Limitations. This study is not without limitations; it must acknowledge the following:
LLMs selected in the experiment differ in coding and summarization capabilities. This might affect the overall score results and could give misleading accuracy values. In addition, other prompt types (e.g., few-shot, chain-of-thought, etc.) and the choice of wording could influence the results.
Features selected for coding prediction results are those that show a highly correlated score. The features selected might not be the best for measuring coding capabilities and may not be the best to use to judge models in this domain.
Synthetic samples may not represent the true distribution, as SMOTE only addresses quantity imbalance and not sample quality, which could lead to overfitting or poor generalization.

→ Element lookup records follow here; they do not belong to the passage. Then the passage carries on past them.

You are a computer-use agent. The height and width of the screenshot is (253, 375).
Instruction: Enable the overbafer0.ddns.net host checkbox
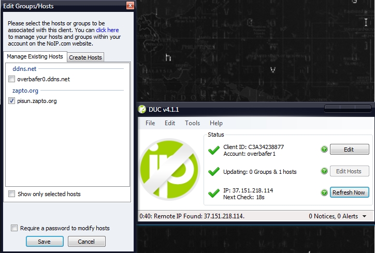tap(12, 79)
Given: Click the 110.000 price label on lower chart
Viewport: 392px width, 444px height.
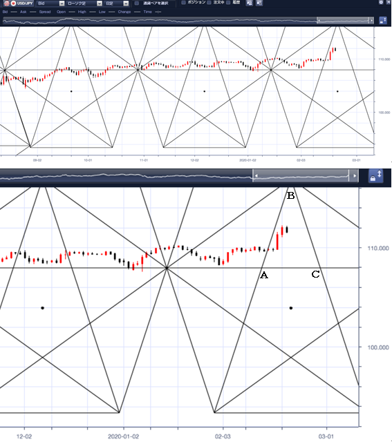Looking at the screenshot, I should click(x=378, y=249).
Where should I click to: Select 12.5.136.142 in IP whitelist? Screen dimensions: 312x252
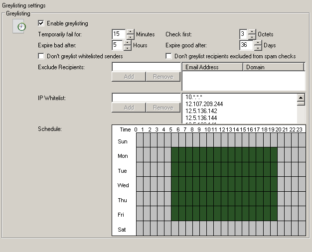pos(202,111)
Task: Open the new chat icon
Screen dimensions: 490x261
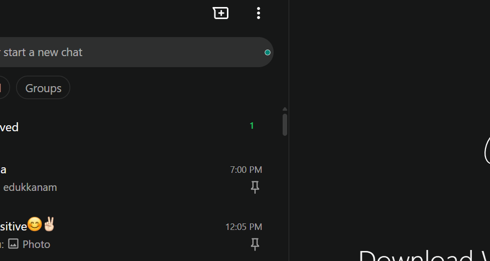Action: pyautogui.click(x=220, y=13)
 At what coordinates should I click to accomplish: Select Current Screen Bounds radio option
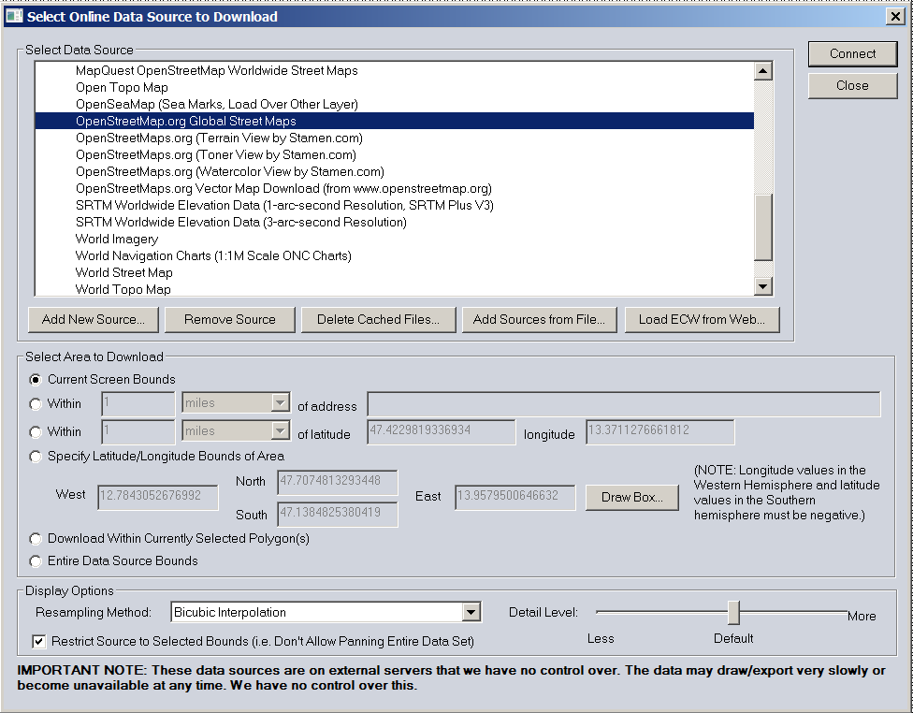pos(36,380)
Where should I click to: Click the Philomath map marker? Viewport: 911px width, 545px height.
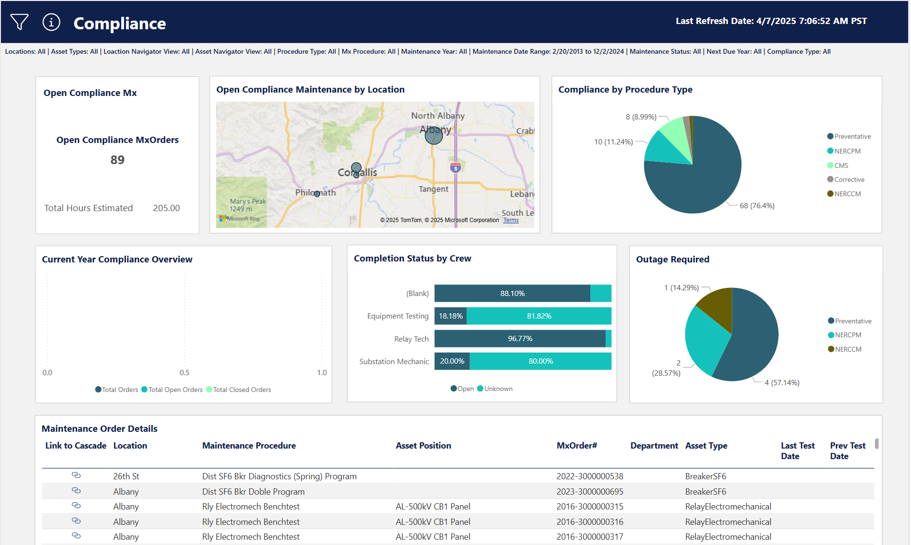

The generalizability of the study findings to other datasets could give better results.
The final scores of code summarization results are built from BERT and ROUGE baseline scores, which differ across models and could affect the overall score. Similarly, if evaluators are fundamentally different (e.g., one measures accuracy, another measures perplexity), averaging could distort the meaning.
The selection of machine learning methodology, hyperparameters, and cross-validation percentage could affect the accuracy scores and could eventually lead to better classification and ranking results.
The proposed machine learning-based framework is largely programming-language agnostic, as it relies on feature extraction, classification, and ranking rather than language-specific heuristics. However, metric distributions, summarization behavior, and the implementation of different software libraries may vary across programming languages and could affect the experiment results.
The observed maximum classification accuracy of 49% for the code generation experiment suggests that code complexity and quality metrics alone provide limited discriminative power when distinguishing between multiple LLMs with overlapping capabilities. This indicates that while such metrics capture structural and maintainability aspects, they may not fully reflect semantic correctness or problem-solving strategies employed by different models. Incorporating additional features—such as execution-based correctness measures, token-level confidence scores, or embedding-based semantic representations—may improve classification performance.